Prepare your data for GDPR compliance

The General Data Protection Regulation (GDPR) and California Consumer Privacy Act (CCPA) are privacy and data security regulations that require companies to permanently and completely delete all personally identifiable information (PII) collected about a customer upon their explicit request. Also known as the “right to be forgotten” (RTBF) or “right to data erasure”, deletion requests must be executed during a specified period (for example, within one calendar month).

This article guides you through how to implement RTBF on data stored in Databricks. The example included in this article models datasets for an e-commerce company and shows you how to delete data in source tables and propagate these changes to downstream tables.

Blueprint for implementing the “right to be forgotten”

The following diagram illustrates how to implement the “right to be forgotten.”

Diagram that illustrates how to implement GDPR compliance.

Point deletes with Delta Lake

Delta Lake speeds up point deletes in large data lakes with ACID transactions, allowing you to locate and remove personally idenfiable information (PII) in response to consumer GDPR or CCPA requests.

Delta Lake retains table history and makes it available for point-in-time queries and rollbacks. The VACUUM function removes data files that are no longer referenced by a Delta table and are older than a specified retention threshold, permanently deleting the data. To learn more about defaults and recommendations, see Work with table history.

Ensure data is deleted when using deletion vectors

For tables with deletion vectors enabled, after deleting records, you must also run REORG TABLE ... APPLY (PURGE) to permanently delete underlying records. This includes Delta Lake tables, materialized views, and streaming tables. See Apply changes to Parquet data files.

Delete data in upstream sources

GDPR and CCPA apply to all data, including data in sources outside of Delta Lake, such as Kafka, files, and databases. In addition to deleting data in Databricks, you must also remember to delete data in upstream sources, such as queues and cloud storage.

Note

Before implementing data deletion workflows, you might need to export workspace data for compliance or backup purposes. See Export workspace data.

Complete deletion is preferable to obfuscation

You have to choose between deleting data and obfuscating it. Obfuscation can be implemented using pseudonymization, data masking, etc. However, the safest option is complete erasure because, in practice, eliminating the risk of reidentification often requires a complete deletion of PII data.

Delete data in bronze layer, and then propagate deletions to silver and gold layers

We recommend that you start GDPR and CCPA compliance by deleting data in the bronze layer first, driven by a scheduled job that queries a table of deletion requests.

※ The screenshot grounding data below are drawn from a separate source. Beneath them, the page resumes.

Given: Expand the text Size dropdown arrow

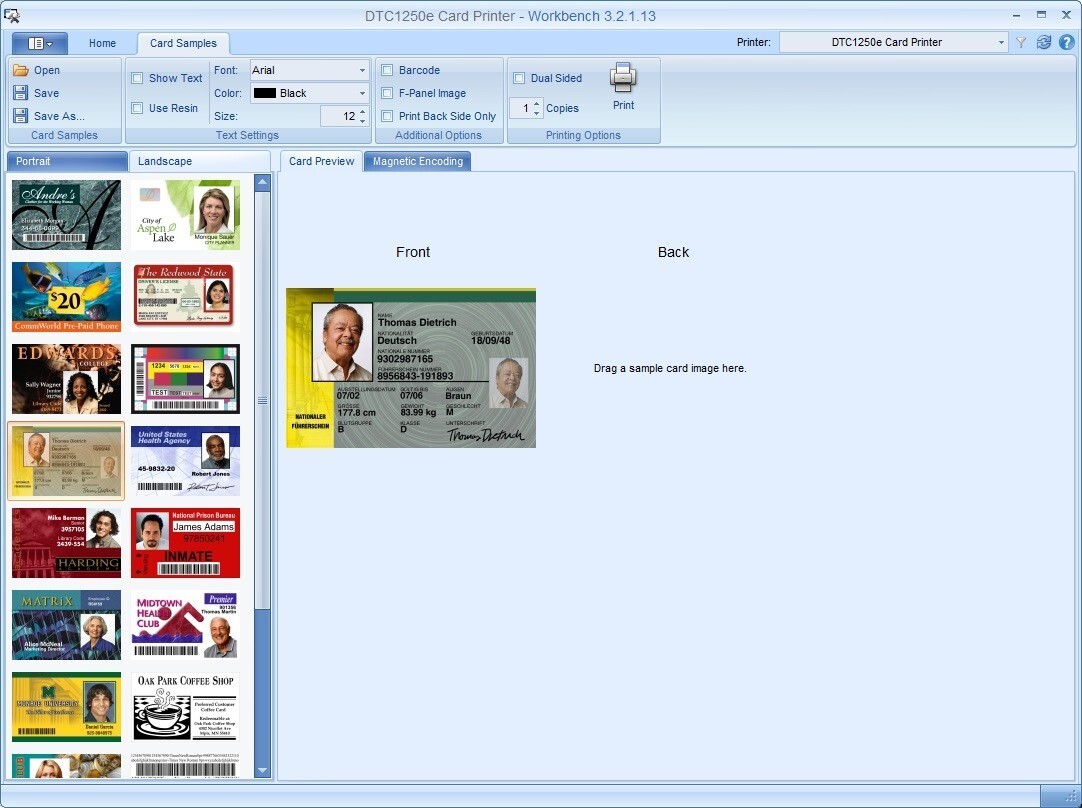Looking at the screenshot, I should tap(362, 120).
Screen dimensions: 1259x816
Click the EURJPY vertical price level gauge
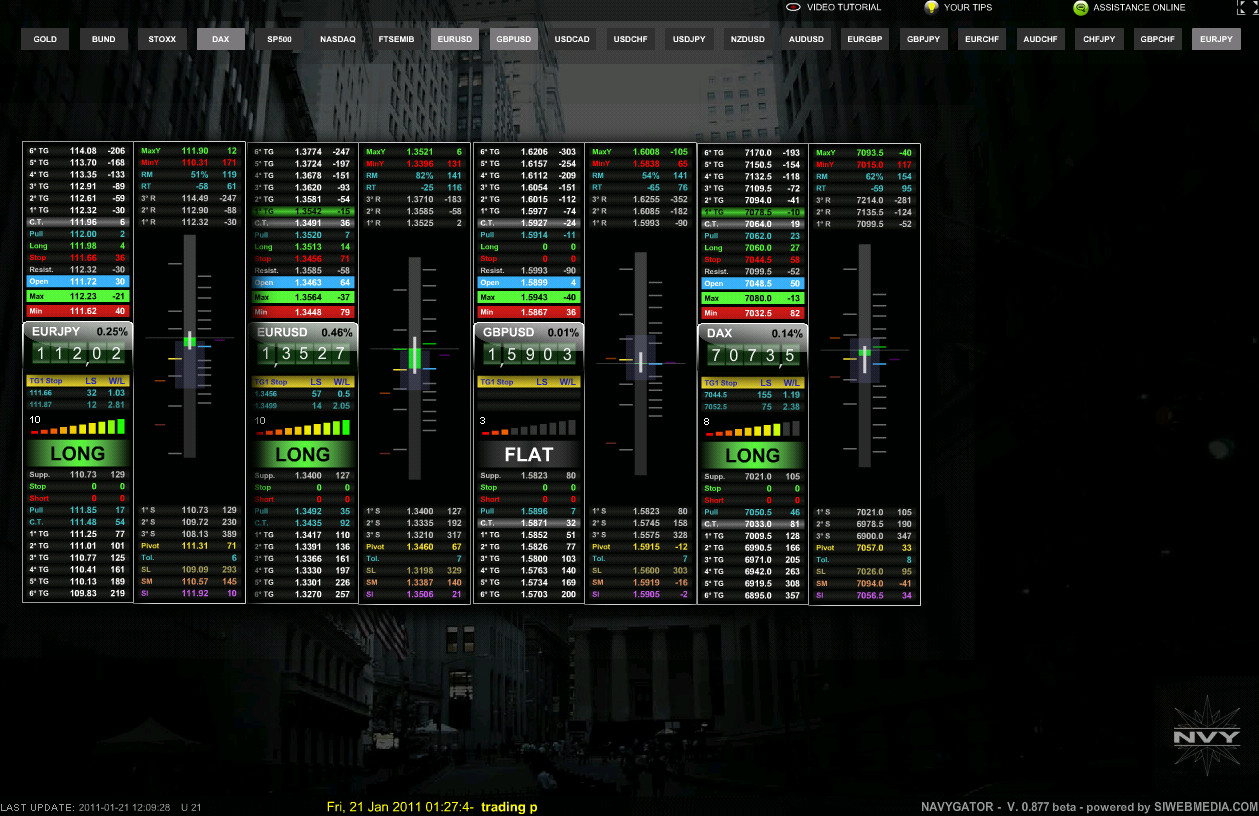click(190, 345)
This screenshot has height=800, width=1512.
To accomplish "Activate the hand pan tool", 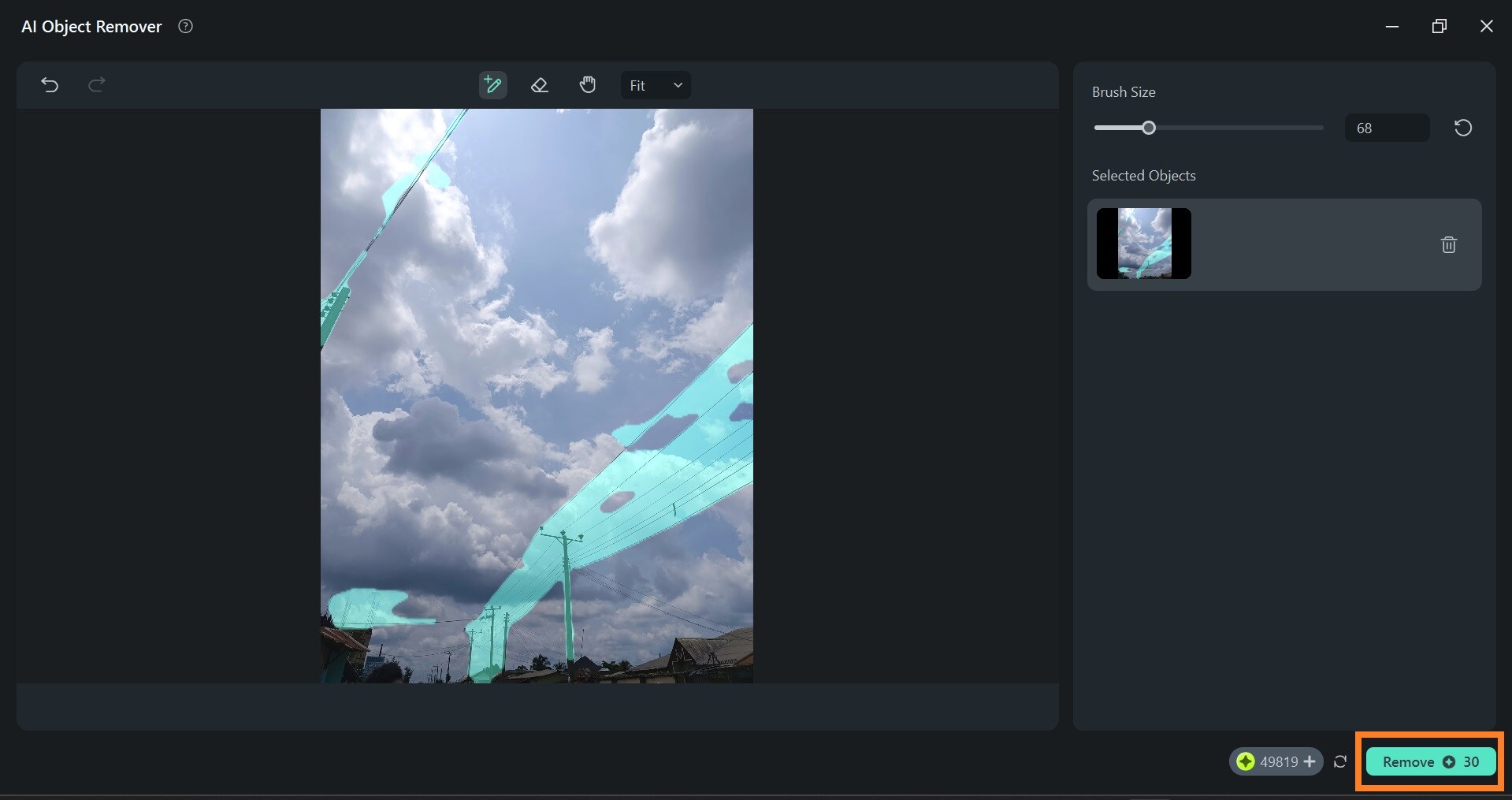I will pyautogui.click(x=588, y=85).
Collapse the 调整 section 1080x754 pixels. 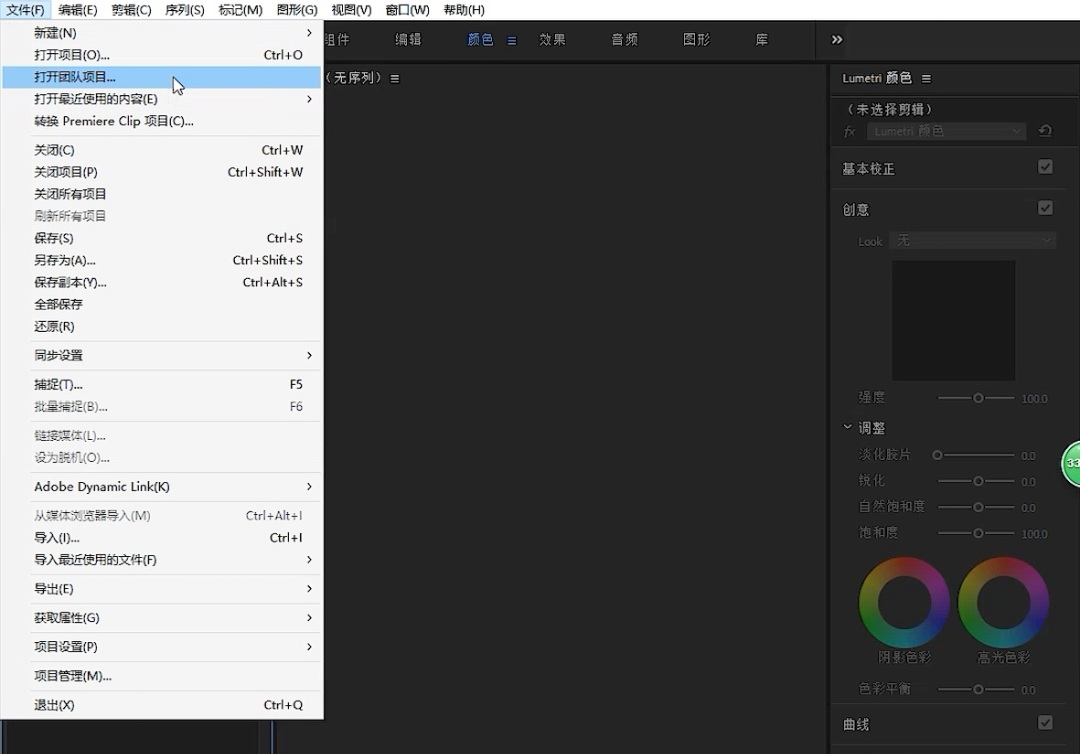pyautogui.click(x=848, y=427)
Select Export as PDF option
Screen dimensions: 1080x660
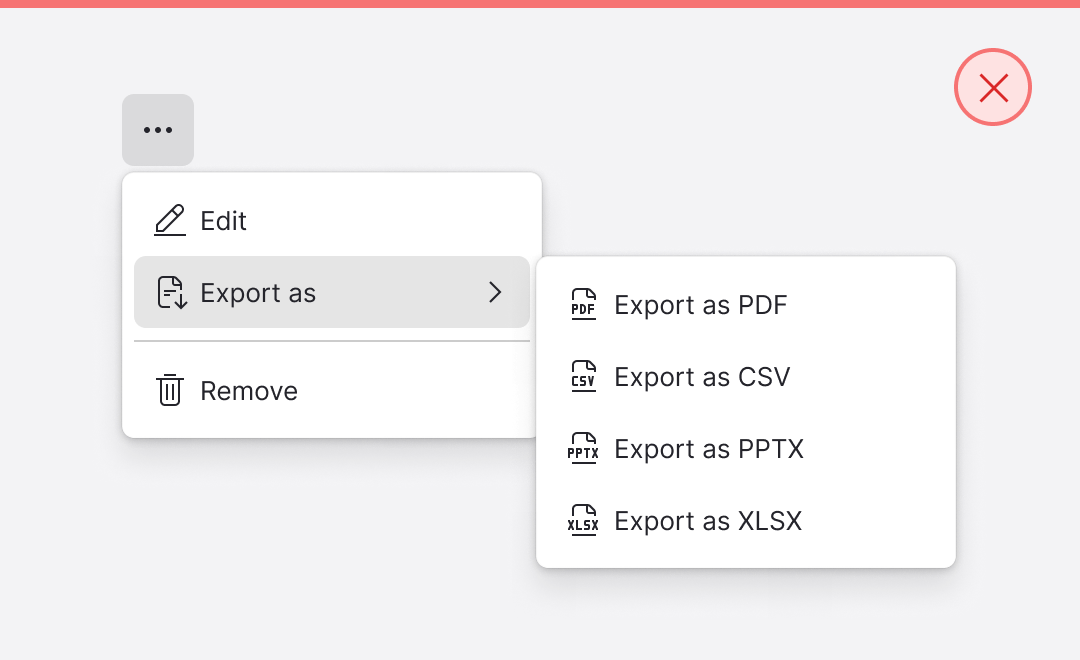(701, 305)
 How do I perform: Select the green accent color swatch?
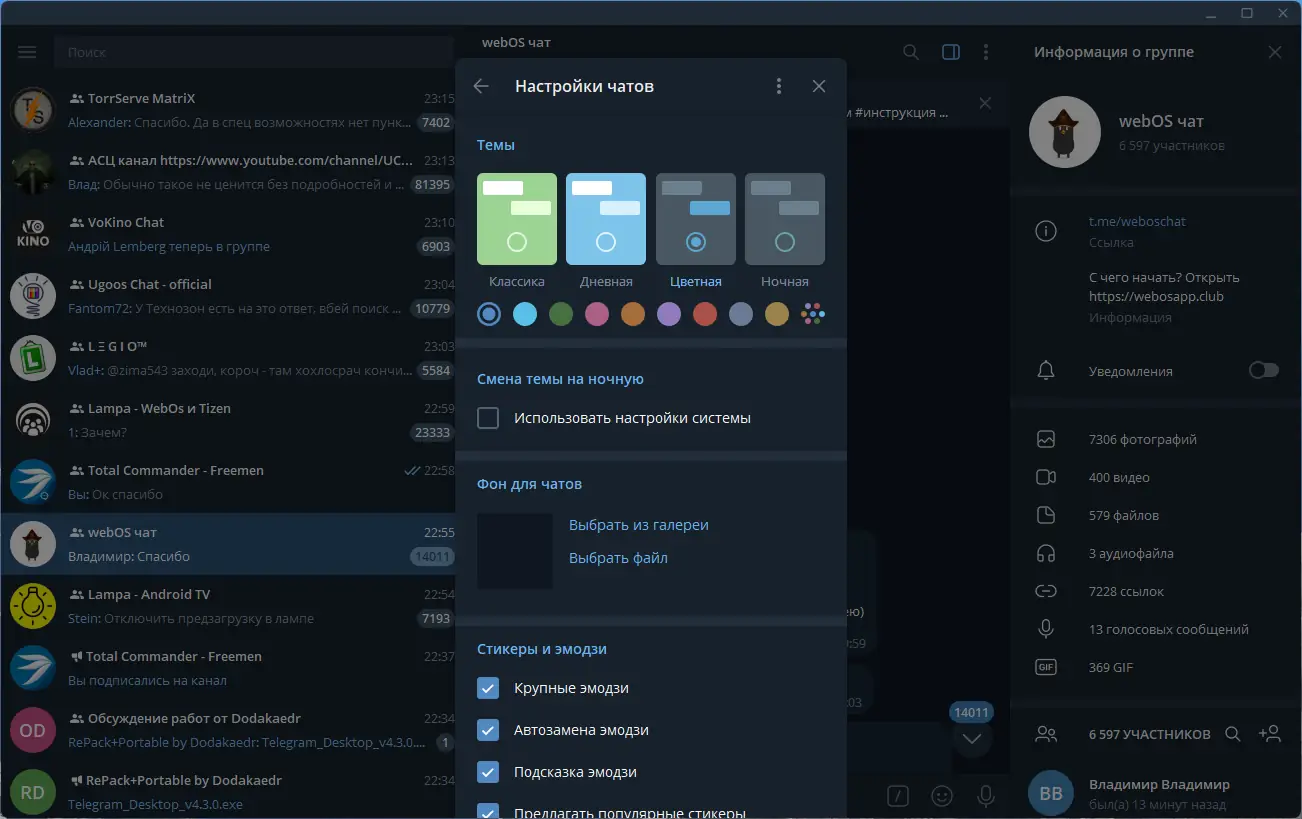(x=560, y=313)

After data is deleted from the bronze layer, changes can be propagated to silver and gold layers.

Regularly maintain tables to remove data from historical files

By default, Delta Lake retains table history, including deleted records, for 30 days, and makes it available for time travel and rollbacks. But even if previous versions of the data are removed, the data is still retained in cloud storage. Therefore, you should regularly maintain datasets to remove previous versions of data. The recommended way is Predictive optimization for Unity Catalog managed tables, which intelligently maintains both streaming tables and materialized views.

For tables managed by predictive optimization, Lakeflow Spark Declarative Pipelines intelligently maintains both streaming tables and materialized views, based on usage patterns.
For tables without predictive optimization enabled, Lakeflow Spark Declarative Pipelines automatically performs maintenance tasks within 24 hours of streaming tables and materialized views being updated.

If you are not using predictive optimization or Lakeflow Spark Declarative Pipelines, you should run a VACUUM command on Delta tables to permanently remove previous versions of data. By default, this will reduce the time travel capabilities to 7 days, which is a configurable setting, and remove historical versions of the data in question from the cloud storage too.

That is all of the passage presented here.